他的神色微微一僵,掠过几分不自然和窘迫,欲盖弥彰的解释道:“你、你别误会,我才不是专门过来找你的,只是偶然路过而已。”
“听其他人说你前几天身体有些不舒服……现在好些了吗?”
无论少年怎么掩饰,那双灰蓝色眼瞳里的炙热感情和忐忑怎么也藏不住。
“我都知道了,你和塞德里克那家伙……并没有结婚。”
“还有之前的事情……我很抱歉,那时我也失去理智了,可能伤害到了你。”
“希望你能给我一个弥补你的机会!”
红发少年目光灼灼的望着她,尽管带着几分难以启齿的羞涩不安,却还是努力不让自己移开视线,真诚而迫切的看着她,期盼从她这里得到一个明确的回答。

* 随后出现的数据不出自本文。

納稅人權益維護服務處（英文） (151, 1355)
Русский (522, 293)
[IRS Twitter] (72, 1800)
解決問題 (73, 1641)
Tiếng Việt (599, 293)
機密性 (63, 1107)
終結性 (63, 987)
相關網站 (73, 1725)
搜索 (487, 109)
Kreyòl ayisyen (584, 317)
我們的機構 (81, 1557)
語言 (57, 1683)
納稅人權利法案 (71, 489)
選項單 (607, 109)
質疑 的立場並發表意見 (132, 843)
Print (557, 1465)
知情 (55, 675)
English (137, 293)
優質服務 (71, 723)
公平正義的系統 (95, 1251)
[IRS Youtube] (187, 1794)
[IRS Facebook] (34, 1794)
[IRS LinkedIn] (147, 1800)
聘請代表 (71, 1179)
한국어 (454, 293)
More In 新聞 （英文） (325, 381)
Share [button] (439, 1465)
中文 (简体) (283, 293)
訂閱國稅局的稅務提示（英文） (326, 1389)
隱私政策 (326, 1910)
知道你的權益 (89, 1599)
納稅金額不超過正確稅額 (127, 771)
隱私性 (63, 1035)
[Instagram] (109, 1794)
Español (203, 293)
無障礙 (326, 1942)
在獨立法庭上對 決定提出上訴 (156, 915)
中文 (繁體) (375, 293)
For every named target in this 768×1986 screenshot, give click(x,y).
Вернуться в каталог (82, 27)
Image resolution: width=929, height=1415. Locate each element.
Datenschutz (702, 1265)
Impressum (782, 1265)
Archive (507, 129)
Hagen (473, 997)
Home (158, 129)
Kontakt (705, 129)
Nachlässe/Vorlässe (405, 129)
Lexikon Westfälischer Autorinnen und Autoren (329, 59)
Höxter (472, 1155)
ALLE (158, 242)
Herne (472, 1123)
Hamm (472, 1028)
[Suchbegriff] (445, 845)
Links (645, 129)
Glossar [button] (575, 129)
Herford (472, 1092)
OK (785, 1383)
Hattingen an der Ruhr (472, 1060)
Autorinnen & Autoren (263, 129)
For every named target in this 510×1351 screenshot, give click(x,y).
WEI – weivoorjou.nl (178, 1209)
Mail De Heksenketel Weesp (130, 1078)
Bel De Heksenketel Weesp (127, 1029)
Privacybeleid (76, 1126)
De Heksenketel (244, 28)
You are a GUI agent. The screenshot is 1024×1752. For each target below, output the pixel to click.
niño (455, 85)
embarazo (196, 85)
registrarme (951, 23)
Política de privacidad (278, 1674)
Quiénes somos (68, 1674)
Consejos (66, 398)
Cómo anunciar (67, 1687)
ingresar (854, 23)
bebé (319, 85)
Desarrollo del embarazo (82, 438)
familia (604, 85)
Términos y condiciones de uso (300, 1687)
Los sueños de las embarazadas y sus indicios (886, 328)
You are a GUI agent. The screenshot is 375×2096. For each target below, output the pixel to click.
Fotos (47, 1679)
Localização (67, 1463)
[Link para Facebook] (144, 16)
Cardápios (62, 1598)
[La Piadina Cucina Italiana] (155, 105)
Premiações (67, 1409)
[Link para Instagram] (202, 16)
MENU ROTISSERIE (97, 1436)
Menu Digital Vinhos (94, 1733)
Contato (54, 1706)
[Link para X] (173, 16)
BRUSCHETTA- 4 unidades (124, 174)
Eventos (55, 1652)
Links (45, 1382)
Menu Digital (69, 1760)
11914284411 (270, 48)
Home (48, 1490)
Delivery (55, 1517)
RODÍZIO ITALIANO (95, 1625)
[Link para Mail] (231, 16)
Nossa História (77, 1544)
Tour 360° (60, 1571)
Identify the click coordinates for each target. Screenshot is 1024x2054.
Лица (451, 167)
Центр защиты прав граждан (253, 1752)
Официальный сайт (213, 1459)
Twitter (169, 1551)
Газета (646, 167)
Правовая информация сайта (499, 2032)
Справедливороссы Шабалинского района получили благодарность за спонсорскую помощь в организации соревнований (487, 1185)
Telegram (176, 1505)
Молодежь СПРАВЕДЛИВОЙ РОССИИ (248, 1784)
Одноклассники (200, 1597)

就像是将自己全部的心意和热情送到少女的面前,期望换取到对等的回应。
多么天真愚蠢又惹人怜爱啊。
看来他还不知道法诺安对她所做的事情。
伊妮德轻叹一声,目光却越过了少年的肩膀,落在了他身后不远处的一抹修长挺拔身影上。
刚从皇宫回归,连身上的正式公爵服饰都未换下,回到公爵宅邸后第一时间询问了少女的踪迹,迫不及待想将她拥入怀中怀念感受少女气息的法诺安看到的便是自己的儿子向他的妻子诉说着炙热情意这一幕。
对上少女望过来的挑衅恶意眼神。
男人清冷俊美的脸庞仿佛冻结成了冬日的寒冰。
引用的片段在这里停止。